Recognized as a leader in the field of youth led social change in the Washington D.C. metropolitan area, the Gandhi Brigade is not only designed to inspire young people to take a stand against social issues that matter to them but to uplift and empower them in their day-to-day lives as well.
“[I love] making video projects on issues in our community,” said 16-year-old Mussie Fitsum, also a junior at Montgomery Blair High School. “It’s a great feeling to know that people will see the work that I did with my friends and see our opinions.”

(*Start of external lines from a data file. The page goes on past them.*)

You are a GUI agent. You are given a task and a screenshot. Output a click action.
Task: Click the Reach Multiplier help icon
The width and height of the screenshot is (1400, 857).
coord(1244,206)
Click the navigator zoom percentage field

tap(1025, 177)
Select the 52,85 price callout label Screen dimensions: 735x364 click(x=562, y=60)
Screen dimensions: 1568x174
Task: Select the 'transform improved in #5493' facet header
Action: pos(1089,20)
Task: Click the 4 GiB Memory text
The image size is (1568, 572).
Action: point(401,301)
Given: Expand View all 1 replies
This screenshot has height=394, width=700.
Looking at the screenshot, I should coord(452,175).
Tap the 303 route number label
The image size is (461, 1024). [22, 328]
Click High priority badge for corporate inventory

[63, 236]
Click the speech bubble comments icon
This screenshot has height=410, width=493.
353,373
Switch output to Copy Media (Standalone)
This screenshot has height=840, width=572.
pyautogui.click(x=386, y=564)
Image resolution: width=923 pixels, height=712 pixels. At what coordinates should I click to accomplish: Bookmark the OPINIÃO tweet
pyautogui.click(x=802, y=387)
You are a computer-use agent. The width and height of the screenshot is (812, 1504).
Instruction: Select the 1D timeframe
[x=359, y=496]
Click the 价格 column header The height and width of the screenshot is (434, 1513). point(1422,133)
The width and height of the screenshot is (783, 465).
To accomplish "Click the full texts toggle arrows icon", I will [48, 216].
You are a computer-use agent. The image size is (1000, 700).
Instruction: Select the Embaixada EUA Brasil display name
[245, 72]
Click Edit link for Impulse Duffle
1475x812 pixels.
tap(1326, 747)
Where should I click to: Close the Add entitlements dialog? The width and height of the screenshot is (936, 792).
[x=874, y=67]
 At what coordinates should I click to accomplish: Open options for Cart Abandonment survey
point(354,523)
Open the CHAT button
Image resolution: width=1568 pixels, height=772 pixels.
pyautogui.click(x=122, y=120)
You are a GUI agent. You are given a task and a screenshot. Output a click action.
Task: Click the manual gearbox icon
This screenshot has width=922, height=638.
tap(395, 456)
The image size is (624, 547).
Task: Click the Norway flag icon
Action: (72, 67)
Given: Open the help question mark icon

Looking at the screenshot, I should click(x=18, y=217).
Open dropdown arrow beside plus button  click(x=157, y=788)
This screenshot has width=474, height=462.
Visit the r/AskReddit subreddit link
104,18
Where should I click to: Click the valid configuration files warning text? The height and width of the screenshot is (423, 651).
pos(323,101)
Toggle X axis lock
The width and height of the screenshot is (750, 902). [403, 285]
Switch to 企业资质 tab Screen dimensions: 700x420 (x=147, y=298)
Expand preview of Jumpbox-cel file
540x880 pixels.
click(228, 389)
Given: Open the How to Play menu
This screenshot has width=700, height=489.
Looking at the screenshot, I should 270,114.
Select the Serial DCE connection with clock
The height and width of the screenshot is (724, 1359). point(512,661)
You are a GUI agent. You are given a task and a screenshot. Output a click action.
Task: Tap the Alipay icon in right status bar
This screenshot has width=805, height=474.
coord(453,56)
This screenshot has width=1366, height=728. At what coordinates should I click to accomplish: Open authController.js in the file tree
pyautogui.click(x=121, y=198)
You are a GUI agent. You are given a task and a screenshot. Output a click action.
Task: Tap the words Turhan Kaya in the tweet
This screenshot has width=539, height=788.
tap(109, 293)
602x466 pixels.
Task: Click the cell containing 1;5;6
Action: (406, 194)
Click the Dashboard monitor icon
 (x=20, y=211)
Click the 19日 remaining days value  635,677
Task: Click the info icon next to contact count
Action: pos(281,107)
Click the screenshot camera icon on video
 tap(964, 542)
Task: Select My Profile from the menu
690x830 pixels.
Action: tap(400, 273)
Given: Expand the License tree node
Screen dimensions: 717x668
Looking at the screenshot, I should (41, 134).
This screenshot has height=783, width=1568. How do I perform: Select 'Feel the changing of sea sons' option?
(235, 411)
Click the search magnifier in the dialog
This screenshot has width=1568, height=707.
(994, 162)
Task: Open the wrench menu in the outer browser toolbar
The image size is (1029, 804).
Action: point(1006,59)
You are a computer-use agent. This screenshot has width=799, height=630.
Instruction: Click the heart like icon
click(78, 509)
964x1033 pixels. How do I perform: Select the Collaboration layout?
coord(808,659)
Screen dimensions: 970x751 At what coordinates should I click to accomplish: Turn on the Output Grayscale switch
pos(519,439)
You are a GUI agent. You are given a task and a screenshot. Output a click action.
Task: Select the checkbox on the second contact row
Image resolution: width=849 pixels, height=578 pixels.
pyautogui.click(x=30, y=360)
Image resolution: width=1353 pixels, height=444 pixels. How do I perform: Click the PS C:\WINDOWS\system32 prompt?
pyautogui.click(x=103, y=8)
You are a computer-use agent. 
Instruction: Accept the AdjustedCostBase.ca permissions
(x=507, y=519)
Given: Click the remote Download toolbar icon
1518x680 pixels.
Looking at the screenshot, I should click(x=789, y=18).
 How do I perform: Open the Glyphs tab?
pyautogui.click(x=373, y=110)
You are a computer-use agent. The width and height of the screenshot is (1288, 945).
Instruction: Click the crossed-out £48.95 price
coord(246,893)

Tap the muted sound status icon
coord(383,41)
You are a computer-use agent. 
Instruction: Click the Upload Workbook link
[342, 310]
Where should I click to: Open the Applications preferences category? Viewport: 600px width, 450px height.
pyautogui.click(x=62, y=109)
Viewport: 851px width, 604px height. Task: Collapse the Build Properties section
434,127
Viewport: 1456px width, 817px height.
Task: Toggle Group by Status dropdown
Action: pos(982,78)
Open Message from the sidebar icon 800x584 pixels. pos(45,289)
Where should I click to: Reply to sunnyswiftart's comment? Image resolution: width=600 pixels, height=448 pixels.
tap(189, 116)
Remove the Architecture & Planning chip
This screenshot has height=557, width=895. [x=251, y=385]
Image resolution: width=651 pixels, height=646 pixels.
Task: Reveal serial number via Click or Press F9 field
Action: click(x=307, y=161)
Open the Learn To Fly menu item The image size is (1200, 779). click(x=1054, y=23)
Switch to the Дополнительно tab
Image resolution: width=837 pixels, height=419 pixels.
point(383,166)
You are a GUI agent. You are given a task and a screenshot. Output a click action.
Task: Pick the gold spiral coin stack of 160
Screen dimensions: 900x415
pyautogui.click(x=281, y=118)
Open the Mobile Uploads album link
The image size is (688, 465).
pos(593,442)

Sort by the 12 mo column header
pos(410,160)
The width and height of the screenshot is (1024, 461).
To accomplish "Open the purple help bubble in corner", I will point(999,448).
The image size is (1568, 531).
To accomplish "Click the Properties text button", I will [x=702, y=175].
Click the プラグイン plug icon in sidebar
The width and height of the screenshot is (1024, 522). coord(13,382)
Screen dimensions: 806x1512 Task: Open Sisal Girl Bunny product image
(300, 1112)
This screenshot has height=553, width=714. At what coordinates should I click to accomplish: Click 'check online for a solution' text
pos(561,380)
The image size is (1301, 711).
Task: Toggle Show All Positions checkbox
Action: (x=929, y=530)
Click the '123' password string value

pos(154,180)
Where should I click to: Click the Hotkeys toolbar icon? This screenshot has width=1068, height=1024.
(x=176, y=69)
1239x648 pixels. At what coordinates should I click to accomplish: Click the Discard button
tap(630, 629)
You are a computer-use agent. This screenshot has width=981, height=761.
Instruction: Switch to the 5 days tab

“The biggest thing I learned during my time with Gandhi Brigade [is] that young people have a voice that needs to be heard,” Mussie said. “These youth groups like Gandhi Brigade can help you project that voice through your community using media.”
YOUTH MEDIA FESTIVAL
The eighth annual Gandhi Brigade Youth Media Festival took place on Sunday, May 31 at the Silver Spring Civic Center. The day-long event included a panel discussion on race, sexuality and religion, personal story and narrative films by area teens, and an art and photo exhibit. Area organizations, including Passion for Learning and Just Kids participated in the festival. Read a statement by executive director Evan Glass for Montgomery County Media here.
Unless otherwise indicated, the following photographs are from the Gandhi Brigade Facebook page:
“We help youth to raise their voices” — Noemi Sanchez
“What this is showing is how we felt when we were locked up” — Kevin, 23, charged as an adult at 15, came home at 19
About the Author: Princess Gabbara is a Michigan-based journalist and freelance writer (Ebony, Essence, etc.) You can read more of her work on her blog. She wasn’t aware that Gandhi was a member of the vegetarian society executive committee while attending University College London until now.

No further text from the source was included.